When I was new, my nightshift preceptor let me delegate only non-nursing or helping tasks to her, so that I could get the nursing things done and learn how to delegate. Like, she would get bedtime snacks, and help me turn and clean folks, and help me weigh them. (my first nursing job we weighed every pt. almost every morning.) Then in the AM she might run down the hall and do everyone's accuchecks while we got 0600 meds done and taped our report. Here I am trying to help my orientee do her meds and draw her labs, both of which are pretty essential nursing functions at this place.
Question: do I make it worse for the orientee by helping with meds? Am I making her look and feel less competent by helping in that area?

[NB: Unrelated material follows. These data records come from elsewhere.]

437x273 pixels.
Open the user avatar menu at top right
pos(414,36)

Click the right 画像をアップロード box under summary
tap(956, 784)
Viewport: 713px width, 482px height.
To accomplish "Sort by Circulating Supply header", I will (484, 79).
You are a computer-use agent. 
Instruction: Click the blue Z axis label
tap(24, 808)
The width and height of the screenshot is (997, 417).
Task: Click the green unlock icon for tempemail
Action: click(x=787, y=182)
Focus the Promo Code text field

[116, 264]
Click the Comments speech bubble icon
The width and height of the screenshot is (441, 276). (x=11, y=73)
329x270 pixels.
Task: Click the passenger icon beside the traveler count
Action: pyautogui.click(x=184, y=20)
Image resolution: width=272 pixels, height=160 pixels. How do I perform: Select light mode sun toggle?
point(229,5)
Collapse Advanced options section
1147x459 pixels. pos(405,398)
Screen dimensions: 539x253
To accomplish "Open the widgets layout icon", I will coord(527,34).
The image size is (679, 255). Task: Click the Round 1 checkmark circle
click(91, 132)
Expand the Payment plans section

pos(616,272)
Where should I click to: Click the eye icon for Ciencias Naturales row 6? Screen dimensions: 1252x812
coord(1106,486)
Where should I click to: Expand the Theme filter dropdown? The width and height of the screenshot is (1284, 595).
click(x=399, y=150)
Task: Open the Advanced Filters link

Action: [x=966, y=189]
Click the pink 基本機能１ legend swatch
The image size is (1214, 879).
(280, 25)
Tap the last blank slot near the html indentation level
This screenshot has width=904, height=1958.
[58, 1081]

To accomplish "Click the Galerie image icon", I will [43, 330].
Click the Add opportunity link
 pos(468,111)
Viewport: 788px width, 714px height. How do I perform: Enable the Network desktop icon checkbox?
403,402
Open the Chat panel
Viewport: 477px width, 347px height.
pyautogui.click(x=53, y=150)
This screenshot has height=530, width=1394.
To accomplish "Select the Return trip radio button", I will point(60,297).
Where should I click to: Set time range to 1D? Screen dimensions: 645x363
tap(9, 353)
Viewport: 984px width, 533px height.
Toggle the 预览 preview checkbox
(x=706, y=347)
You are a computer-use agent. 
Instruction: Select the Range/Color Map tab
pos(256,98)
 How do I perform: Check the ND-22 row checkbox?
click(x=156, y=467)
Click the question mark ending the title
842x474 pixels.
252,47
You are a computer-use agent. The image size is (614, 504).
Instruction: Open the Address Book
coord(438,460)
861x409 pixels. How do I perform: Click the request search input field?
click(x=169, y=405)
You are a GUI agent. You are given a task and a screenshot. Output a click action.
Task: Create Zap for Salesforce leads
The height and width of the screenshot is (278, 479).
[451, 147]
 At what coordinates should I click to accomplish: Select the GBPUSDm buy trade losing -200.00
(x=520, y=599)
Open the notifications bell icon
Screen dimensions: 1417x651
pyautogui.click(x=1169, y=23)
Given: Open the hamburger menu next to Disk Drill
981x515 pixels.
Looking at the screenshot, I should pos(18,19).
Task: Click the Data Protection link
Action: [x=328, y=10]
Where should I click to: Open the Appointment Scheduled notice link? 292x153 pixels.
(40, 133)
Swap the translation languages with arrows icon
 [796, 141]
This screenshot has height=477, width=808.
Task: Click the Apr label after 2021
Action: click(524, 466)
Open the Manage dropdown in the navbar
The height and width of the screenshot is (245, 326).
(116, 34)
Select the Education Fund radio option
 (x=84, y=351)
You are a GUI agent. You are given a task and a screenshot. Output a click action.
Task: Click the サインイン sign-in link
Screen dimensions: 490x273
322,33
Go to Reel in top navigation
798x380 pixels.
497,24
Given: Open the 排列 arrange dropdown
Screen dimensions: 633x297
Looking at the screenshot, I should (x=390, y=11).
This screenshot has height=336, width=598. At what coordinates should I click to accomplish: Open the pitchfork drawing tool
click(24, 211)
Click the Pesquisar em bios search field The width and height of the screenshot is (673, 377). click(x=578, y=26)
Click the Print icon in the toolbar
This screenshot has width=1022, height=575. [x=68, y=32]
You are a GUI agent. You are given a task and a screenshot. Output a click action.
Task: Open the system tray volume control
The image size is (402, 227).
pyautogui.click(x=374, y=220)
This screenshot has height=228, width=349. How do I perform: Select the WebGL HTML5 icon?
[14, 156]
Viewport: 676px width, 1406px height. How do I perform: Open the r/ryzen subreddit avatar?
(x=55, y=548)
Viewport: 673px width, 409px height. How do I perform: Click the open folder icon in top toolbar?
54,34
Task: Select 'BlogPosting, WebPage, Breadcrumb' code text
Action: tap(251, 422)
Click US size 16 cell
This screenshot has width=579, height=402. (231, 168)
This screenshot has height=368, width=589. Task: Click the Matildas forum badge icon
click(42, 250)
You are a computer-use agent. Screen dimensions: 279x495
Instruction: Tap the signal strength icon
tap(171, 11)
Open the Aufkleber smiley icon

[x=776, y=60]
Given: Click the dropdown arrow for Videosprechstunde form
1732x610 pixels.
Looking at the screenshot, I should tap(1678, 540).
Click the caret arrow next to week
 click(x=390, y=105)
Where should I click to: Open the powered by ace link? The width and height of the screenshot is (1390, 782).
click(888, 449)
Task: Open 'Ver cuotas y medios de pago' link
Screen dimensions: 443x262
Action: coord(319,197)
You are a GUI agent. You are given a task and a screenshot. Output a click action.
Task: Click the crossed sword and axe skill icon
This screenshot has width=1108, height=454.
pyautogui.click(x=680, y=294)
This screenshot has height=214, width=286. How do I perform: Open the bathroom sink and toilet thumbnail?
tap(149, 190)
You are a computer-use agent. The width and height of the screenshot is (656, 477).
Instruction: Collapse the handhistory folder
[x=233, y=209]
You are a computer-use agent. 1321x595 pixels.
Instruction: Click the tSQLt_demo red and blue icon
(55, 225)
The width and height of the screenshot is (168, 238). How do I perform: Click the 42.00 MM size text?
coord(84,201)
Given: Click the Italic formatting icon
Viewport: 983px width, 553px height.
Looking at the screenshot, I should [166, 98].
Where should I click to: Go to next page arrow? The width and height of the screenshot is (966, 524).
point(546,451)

Also, how in the bejesus do I go about getting off that transition point to just being a resource for getting people's ice water, food, turns and cleanups done? Along with answering questions, of course. I realize that it is invaluable to follow the orientee around like you are their twin for the first couple weeks or so, to help with identifying strengths and weaknesses, and give good advice, and show how to organize the shift. That part I've got down. The transition from almost got a full load to ok they can handle their full load, that part is where I feel stuck; it feels like I am not transitioning the orientee properly.
I do NOT remember how my preceptor managed this with me. It may be that I took off like a rocket and just tried to do it all until I could, but really I'm not sure.